Write out exactly the lines below that run from the one containing "Given: Open the Período: Este ano dropdown" through the one containing "The image size is (283, 265).", both included, with no other lines.

Start of Extracted entries

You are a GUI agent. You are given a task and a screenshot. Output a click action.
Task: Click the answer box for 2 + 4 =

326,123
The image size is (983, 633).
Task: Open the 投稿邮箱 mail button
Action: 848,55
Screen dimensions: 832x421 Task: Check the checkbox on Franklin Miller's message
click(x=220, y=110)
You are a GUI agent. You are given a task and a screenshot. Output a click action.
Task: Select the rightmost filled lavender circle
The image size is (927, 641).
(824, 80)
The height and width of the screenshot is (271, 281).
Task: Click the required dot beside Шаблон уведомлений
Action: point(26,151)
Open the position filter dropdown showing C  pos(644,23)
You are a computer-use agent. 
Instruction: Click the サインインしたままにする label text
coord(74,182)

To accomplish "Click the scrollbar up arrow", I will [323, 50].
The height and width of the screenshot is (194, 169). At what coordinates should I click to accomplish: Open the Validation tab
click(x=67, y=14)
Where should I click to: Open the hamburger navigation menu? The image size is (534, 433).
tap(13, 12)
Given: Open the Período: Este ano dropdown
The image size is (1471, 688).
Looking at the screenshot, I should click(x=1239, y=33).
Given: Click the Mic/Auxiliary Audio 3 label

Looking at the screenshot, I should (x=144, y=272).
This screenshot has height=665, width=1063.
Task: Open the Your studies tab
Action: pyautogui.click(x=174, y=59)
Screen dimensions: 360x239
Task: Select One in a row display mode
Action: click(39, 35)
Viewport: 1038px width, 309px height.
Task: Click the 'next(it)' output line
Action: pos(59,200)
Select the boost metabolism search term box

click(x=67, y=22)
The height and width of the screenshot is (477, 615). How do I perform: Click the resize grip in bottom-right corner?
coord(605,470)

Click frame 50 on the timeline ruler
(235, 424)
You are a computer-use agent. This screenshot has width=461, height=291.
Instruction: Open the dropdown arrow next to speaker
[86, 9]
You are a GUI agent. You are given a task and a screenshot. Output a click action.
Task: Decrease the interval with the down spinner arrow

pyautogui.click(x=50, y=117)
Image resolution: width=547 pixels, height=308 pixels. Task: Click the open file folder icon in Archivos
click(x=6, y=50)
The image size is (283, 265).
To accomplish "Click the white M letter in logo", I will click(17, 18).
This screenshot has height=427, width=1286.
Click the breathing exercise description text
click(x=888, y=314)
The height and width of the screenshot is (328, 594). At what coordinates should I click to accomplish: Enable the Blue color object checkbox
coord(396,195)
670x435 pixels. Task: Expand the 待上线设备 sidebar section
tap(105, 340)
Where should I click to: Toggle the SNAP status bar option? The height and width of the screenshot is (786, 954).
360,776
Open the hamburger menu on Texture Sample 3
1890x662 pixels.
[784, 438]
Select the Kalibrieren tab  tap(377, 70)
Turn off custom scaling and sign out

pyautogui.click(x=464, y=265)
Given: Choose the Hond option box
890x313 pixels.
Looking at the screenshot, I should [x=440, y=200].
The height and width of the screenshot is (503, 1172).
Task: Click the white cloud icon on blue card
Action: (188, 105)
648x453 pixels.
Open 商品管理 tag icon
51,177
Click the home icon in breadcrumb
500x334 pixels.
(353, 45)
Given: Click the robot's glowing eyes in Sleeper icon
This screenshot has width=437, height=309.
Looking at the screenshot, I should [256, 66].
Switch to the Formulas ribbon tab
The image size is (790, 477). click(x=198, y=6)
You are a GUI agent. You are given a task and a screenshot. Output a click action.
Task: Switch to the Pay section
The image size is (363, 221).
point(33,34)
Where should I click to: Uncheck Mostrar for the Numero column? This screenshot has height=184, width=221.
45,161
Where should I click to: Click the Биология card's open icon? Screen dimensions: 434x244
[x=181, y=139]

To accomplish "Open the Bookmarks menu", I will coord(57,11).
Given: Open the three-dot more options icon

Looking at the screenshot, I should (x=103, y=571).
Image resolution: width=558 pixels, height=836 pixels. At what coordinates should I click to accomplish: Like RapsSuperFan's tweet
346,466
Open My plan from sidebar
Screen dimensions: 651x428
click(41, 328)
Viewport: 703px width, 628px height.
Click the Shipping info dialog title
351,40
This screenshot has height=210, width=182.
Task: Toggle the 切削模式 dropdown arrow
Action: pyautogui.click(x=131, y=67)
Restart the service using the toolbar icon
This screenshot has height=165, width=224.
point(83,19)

End of Extracted entries

Reply:
Given: Open the Período: Este ano dropdown
The image size is (1471, 688).
Looking at the screenshot, I should click(x=1239, y=33).
Given: Click the Mic/Auxiliary Audio 3 label

Looking at the screenshot, I should (x=144, y=272).
This screenshot has height=665, width=1063.
Task: Open the Your studies tab
Action: pyautogui.click(x=174, y=59)
Screen dimensions: 360x239
Task: Select One in a row display mode
Action: click(39, 35)
Viewport: 1038px width, 309px height.
Task: Click the 'next(it)' output line
Action: pos(59,200)
Select the boost metabolism search term box

click(x=67, y=22)
The height and width of the screenshot is (477, 615). How do I perform: Click the resize grip in bottom-right corner?
coord(605,470)

Click frame 50 on the timeline ruler
(235, 424)
You are a computer-use agent. This screenshot has width=461, height=291.
Instruction: Open the dropdown arrow next to speaker
[86, 9]
You are a GUI agent. You are given a task and a screenshot. Output a click action.
Task: Decrease the interval with the down spinner arrow

pyautogui.click(x=50, y=117)
Image resolution: width=547 pixels, height=308 pixels. Task: Click the open file folder icon in Archivos
click(x=6, y=50)
The image size is (283, 265).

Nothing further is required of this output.